Caption: Lionel Romney in 1945.
By Mark Yokoyama
Mary L. Romney-Schaab is the author of An Afro-Caribbean in the Nazi Era: From Papiamentu to German. It is the true story of her father, Lionel Romney, of St. Martin. It includes an account of his time imprisoned in a Nazi concentration camp. In an interview, she shared advice about recording oral history with a family member.
What advice do you have for those who want to do oral histories with the elders in their families? Do you have tips for those who may have tried, but can’t get the older people to talk?
Many memories held by the elders are pleasant ones that they want to share. They often love the opportunity to talk about these and will do it readily. Many valuable insights into family history can be gained from these wonderful stories.
However, I believe that there are many other elderly people who are inhibited about telling their stories because our people have suffered so much in so many geographical, social, economic, educational, professional, and historical contexts. Their memories are often painful, so they don’t want to inflict that pain on their loved ones. Rather, they choose to remain silent.
Plus, many of them have been traumatized by their experiences, so they try to bury them with their silence. Of course, the reality is that silence only prolongs the trauma, and talking about the trauma is the key to healing from it.
The elders often don’t want to talk to their own adult children about their past lives, partly because they don’t want to hurt them with painful memories, but also because they don’t want the children to judge them. These fears may be conscious or subconscious. So perhaps a good approach is to have grandchildren, nieces, nephews, great-nieces or -nephews, or even strangers (or others outside the family) to record the oral history interviews. It’s amazing how quickly an older person will open up to a stranger.
This is partly because they don’t have the same concerns about how that person will feel about them or their story. Again, some of these inhibitions may be subconscious. So sometimes it’s better to prepare some questions and let someone outside the family ask them. The key is to record the interviews, especially on video.
One advantage to having an outsider ask the questions is that if the elder feels that the interviewer already knows his/her story, he/she will intentionally omit some important background information or interesting details. This might be very valuable information that future generations will need in order to make more sense of the story when they hear it many years hence.
What are some pitfalls to avoid when recording oral history?
It took me over 20 years to get my father to talk to me enough to do an oral history with him. So don’t be discouraged if your older parent rejects your requests to interview him/her. Just keep trying in different ways.

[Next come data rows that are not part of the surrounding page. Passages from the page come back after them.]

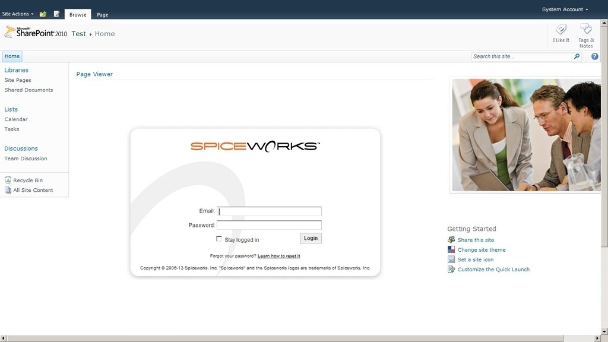
Task: Click the All Site Content icon
Action: (7, 190)
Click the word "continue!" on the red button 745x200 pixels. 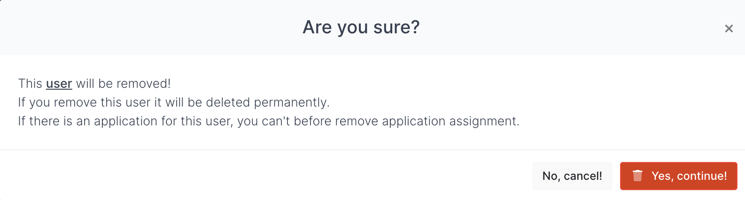pyautogui.click(x=702, y=176)
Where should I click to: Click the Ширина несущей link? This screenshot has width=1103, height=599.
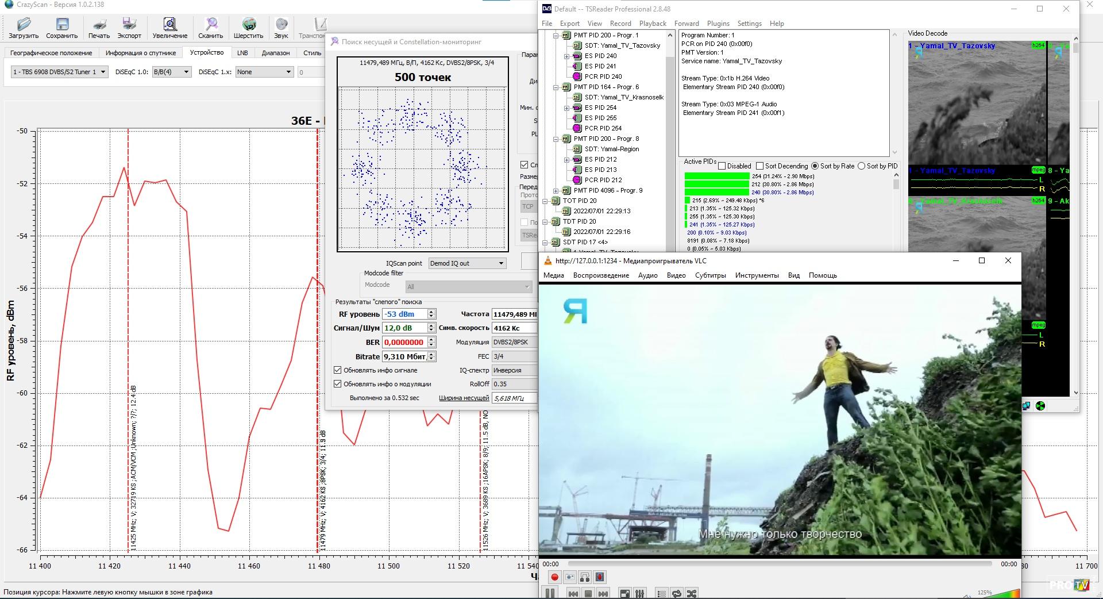point(464,398)
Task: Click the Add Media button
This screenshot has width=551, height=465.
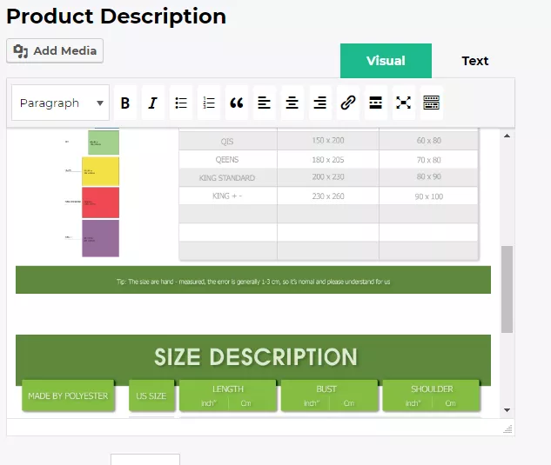Action: [x=55, y=51]
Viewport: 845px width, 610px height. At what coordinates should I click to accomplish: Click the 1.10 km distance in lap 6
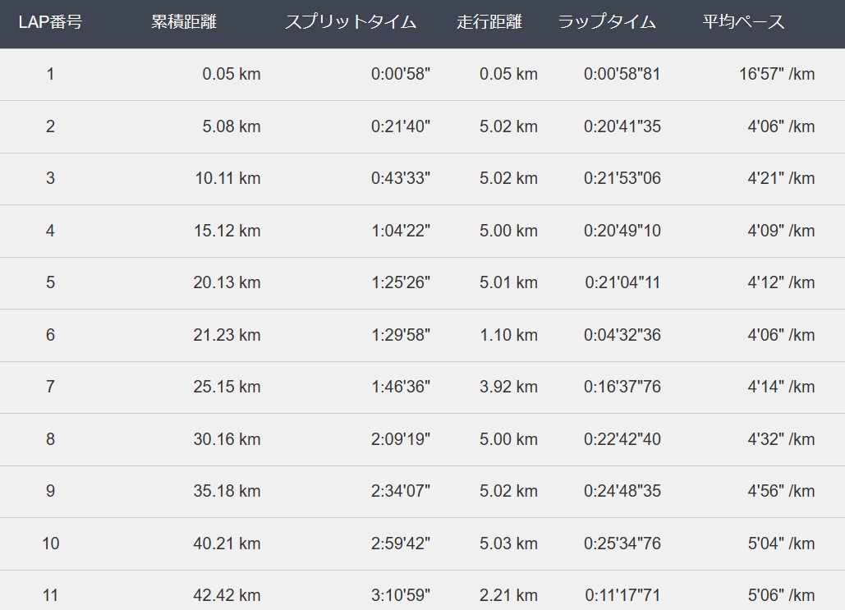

Don’t think of your oral history project as one single interview. Think of it as an ongoing process because both you and the elder might take a while to get used to the interviewing process and you can grow in it together. You learn about the process as you proceed through the interviews, and you improve your strategies and techniques as you gain experience.
Don’t be inflexible in your agenda. Be prepared to jettison your own agenda. If the elder doesn’t answer your questions, just follow their memories even if they lead the interview in a different direction than the one you’d planned. Just ask your questions again in the next interview. Most importantly, remember that your role is to be a listener rather than a speaker and a follower rather than a leader.